##### Document excerpt #####
Our second breeding strategy is to produce the ideotype by gene pyramiding (generating pedigrees), minimizing the cost (*N*_{tot}) over all choices of crosses as described in methods. We refer to this strategy as *pairwise crossing* of the first type (PWC1). Taking the gene-pyramiding scheme with the lowest *N*_{tot} for each height, we show in Table 2 our results for schemes spanning from five to nine generations. (As before, we impose that the ideotype is obtained with probability 0.99.) The gene-pyramiding scheme spanning five generations is based on a pedigree that is a perfectly balanced pyramid of height Log_{2}(8) = 3, where the maximum number of crosses is performed at each generation. It starts with the eight founding parents; at the first generation four crosses are performed leading to four intermediate genotypes. At the second generation two crosses are performed and at the third generation a single one is. After these three generations are the fixation steps that span two generations. The scheme spanning a total of nine generations is based on a cascading pedigree; it is the one that necessitates the smallest cumulated population size *N*_{tot} and has the smallest *N*_{max}. For the gene-pyramiding schemes spanning less than nine generations, *N*_{tot} and *N*_{max} are larger. This can be explained in the same way as in the four-loci case: when following a noncascading pedigree, at least one intermediate genotype must be obtained that carries two gametes, both of which are produced by rare recombination events. The probability of obtaining such an intermediate genotype is typically very low so the associated population size is quite large. On the contrary, cascading pedigrees never have high *N*_{max} values.
##### Extracted entries #####
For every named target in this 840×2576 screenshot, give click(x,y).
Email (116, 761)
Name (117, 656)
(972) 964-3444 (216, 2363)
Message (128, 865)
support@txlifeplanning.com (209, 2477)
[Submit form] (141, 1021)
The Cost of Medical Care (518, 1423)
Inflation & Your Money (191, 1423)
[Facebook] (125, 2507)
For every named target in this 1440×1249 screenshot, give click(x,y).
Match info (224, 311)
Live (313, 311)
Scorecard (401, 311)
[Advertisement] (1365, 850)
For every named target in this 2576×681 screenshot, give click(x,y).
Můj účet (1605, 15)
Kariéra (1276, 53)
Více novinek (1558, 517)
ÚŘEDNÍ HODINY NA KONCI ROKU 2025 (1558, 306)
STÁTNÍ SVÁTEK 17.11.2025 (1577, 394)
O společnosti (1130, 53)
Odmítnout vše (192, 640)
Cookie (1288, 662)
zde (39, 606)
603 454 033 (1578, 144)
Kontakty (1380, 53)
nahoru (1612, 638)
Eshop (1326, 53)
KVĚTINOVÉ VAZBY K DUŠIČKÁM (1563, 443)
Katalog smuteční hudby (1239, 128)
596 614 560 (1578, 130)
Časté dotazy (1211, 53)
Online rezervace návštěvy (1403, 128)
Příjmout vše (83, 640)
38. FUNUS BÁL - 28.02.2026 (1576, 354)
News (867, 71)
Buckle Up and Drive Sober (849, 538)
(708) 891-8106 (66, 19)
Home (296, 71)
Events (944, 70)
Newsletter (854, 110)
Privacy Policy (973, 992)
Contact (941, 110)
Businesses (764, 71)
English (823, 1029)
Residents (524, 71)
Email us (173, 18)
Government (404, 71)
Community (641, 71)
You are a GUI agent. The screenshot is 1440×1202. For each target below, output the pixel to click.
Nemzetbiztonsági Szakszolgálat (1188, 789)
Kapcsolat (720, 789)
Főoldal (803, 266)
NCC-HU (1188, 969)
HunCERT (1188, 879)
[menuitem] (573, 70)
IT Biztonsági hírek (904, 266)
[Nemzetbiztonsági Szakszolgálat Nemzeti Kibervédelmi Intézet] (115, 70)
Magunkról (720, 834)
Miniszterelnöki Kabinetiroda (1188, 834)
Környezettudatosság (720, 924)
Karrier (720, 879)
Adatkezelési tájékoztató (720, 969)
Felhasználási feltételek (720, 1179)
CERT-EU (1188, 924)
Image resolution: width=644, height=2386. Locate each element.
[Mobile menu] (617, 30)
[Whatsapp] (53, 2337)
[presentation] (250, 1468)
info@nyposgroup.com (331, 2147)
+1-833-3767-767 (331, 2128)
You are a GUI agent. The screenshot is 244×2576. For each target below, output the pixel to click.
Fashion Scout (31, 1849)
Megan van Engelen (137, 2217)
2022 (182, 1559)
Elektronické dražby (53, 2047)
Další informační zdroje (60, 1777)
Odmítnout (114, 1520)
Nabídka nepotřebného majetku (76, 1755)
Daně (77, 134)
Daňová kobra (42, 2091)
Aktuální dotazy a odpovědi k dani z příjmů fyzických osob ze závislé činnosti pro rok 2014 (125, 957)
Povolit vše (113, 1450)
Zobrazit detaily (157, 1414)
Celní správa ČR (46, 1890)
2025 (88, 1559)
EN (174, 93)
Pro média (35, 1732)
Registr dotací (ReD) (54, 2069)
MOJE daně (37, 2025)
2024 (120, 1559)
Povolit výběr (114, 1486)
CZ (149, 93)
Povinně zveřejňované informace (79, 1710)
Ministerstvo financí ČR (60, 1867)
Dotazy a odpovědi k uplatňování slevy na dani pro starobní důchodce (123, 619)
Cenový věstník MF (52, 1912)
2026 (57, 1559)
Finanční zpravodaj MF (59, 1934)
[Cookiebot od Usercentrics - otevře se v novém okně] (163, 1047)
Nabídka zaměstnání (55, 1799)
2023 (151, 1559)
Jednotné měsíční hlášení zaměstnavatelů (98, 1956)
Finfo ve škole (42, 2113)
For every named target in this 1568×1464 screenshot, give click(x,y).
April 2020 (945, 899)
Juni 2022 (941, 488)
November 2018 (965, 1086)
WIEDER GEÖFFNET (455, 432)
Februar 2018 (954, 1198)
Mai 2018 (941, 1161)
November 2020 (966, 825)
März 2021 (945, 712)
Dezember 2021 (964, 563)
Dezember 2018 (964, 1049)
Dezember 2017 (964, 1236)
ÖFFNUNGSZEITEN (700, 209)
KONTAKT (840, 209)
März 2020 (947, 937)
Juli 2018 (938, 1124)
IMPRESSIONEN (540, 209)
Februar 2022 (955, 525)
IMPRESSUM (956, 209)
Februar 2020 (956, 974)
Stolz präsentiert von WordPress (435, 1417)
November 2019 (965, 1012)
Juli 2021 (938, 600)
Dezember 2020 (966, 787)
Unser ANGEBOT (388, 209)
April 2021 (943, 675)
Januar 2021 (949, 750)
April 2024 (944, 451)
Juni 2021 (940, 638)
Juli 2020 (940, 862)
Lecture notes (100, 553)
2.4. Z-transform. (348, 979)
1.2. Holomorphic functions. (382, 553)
#####
What you should do — Extract the full gene-pyramiding passage word for word.

Solution —
Our second breeding strategy is to produce the ideotype by gene pyramiding (generating pedigrees), minimizing the cost (*N*_{tot}) over all choices of crosses as described in methods. We refer to this strategy as *pairwise crossing* of the first type (PWC1). Taking the gene-pyramiding scheme with the lowest *N*_{tot} for each height, we show in Table 2 our results for schemes spanning from five to nine generations. (As before, we impose that the ideotype is obtained with probability 0.99.) The gene-pyramiding scheme spanning five generations is based on a pedigree that is a perfectly balanced pyramid of height Log_{2}(8) = 3, where the maximum number of crosses is performed at each generation. It starts with the eight founding parents; at the first generation four crosses are performed leading to four intermediate genotypes. At the second generation two crosses are performed and at the third generation a single one is. After these three generations are the fixation steps that span two generations. The scheme spanning a total of nine generations is based on a cascading pedigree; it is the one that necessitates the smallest cumulated population size *N*_{tot} and has the smallest *N*_{max}. For the gene-pyramiding schemes spanning less than nine generations, *N*_{tot} and *N*_{max} are larger. This can be explained in the same way as in the four-loci case: when following a noncascading pedigree, at least one intermediate genotype must be obtained that carries two gametes, both of which are produced by rare recombination events. The probability of obtaining such an intermediate genotype is typically very low so the associated population size is quite large. On the contrary, cascading pedigrees never have high *N*_{max} values.